* Assigned task *
Exactly the lines below, starting with the one containing "The height and" and going on through the one containing "Task: Insert a link via Html Antwort toolbar", must be reproduced, both ends included, and no pictures with them.

*** Opening of Extracted records ***

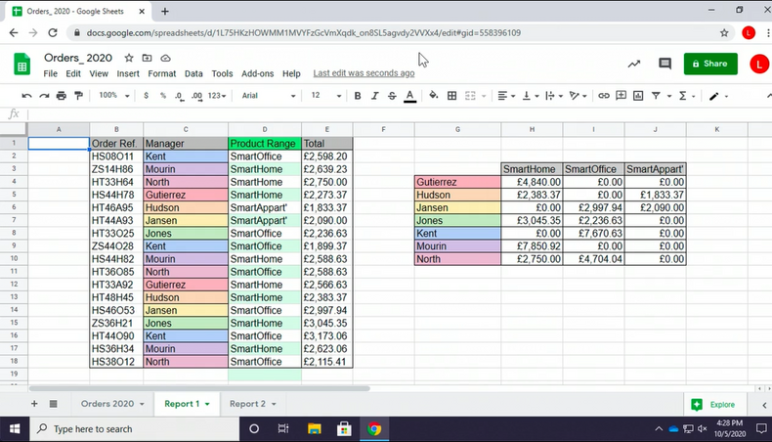
Task: Open comment history icon
Action: tap(665, 64)
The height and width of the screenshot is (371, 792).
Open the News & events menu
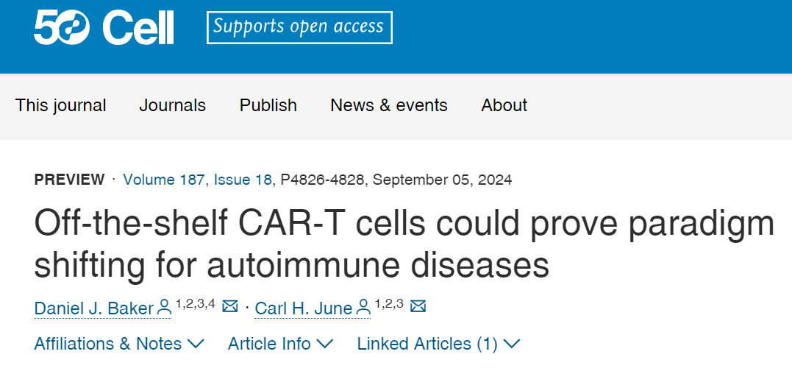[x=389, y=105]
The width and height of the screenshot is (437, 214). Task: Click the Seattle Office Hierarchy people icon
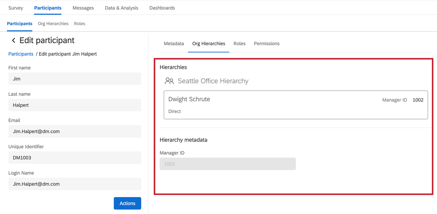point(169,81)
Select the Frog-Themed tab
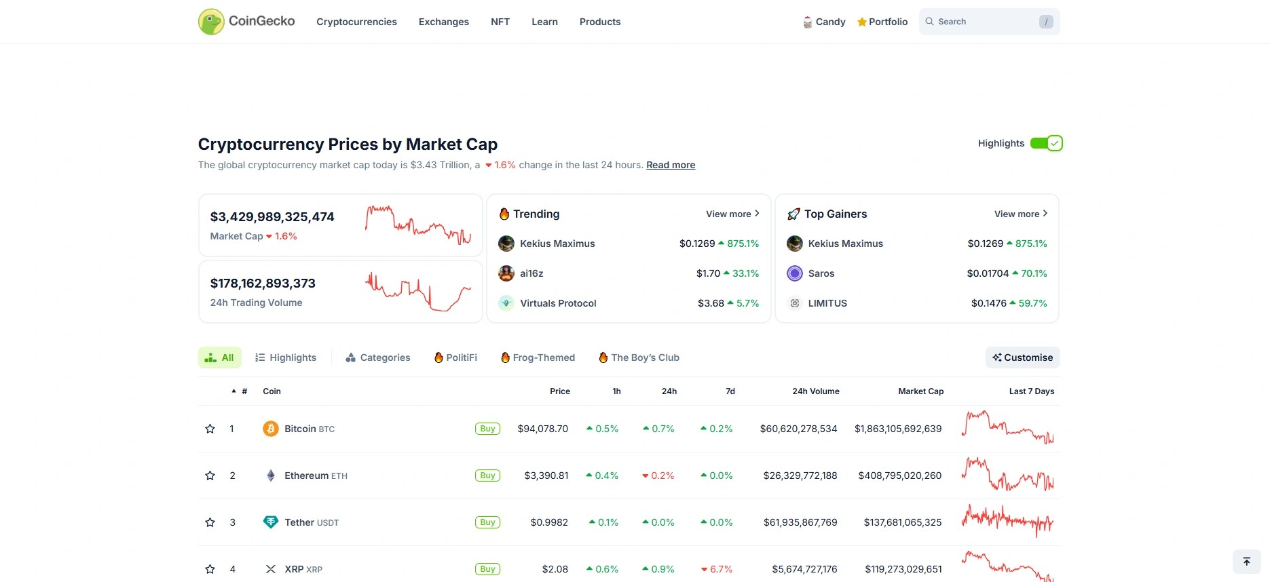 pyautogui.click(x=538, y=357)
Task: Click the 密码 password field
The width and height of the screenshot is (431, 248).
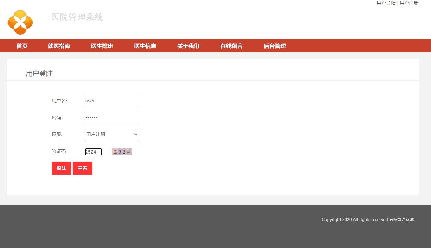Action: pyautogui.click(x=112, y=117)
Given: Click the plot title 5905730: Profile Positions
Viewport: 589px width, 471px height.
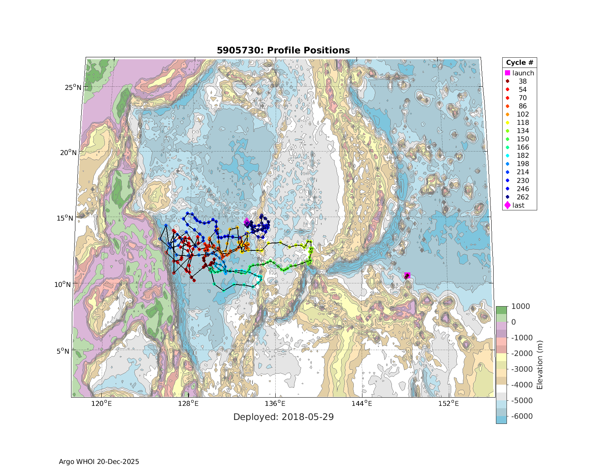Looking at the screenshot, I should (x=283, y=50).
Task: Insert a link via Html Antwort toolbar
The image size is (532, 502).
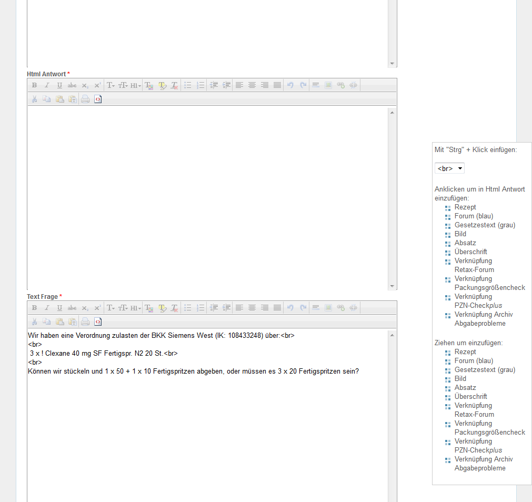Action: [x=341, y=85]
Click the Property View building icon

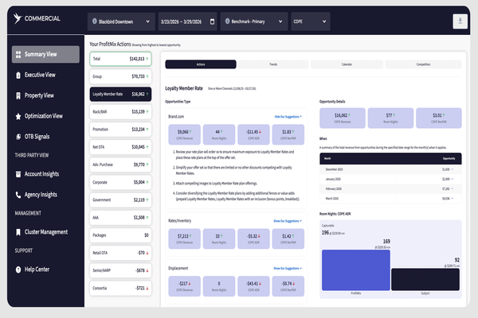coord(17,95)

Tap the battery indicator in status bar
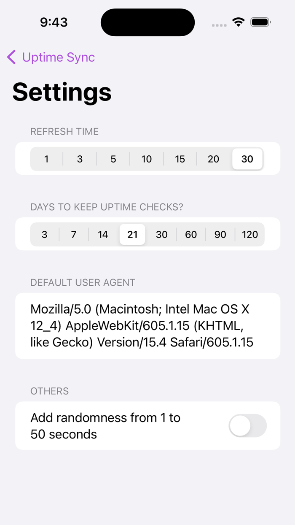260,22
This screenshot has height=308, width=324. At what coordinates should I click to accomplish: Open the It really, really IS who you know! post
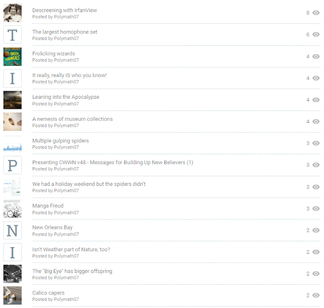tap(69, 75)

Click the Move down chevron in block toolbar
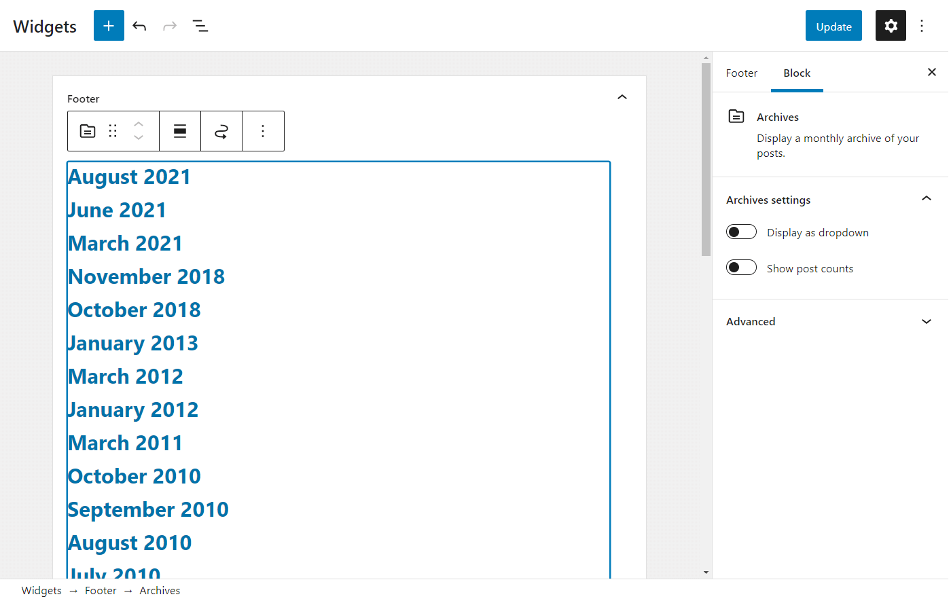point(138,138)
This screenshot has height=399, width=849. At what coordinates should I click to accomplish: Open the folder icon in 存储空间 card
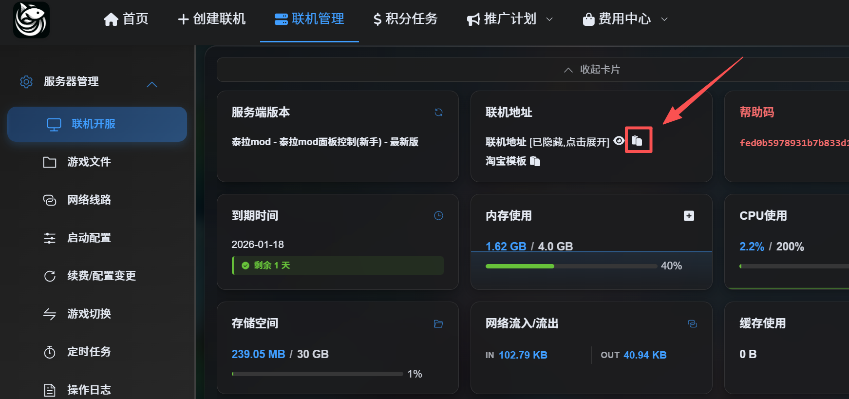[438, 324]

*** Close of Extracted records ***

* Solution to this task *
The height and width of the screenshot is (371, 792).
Open the News & events menu
[x=389, y=105]
The width and height of the screenshot is (437, 214). Task: Click the Seattle Office Hierarchy people icon
point(169,81)
Select the Frog-Themed tab
 pyautogui.click(x=538, y=357)
Task: Click the 密码 password field
The width and height of the screenshot is (431, 248).
Action: pyautogui.click(x=112, y=117)
Given: Click the plot title 5905730: Profile Positions
Viewport: 589px width, 471px height.
Looking at the screenshot, I should (x=283, y=50).
Task: Insert a link via Html Antwort toolbar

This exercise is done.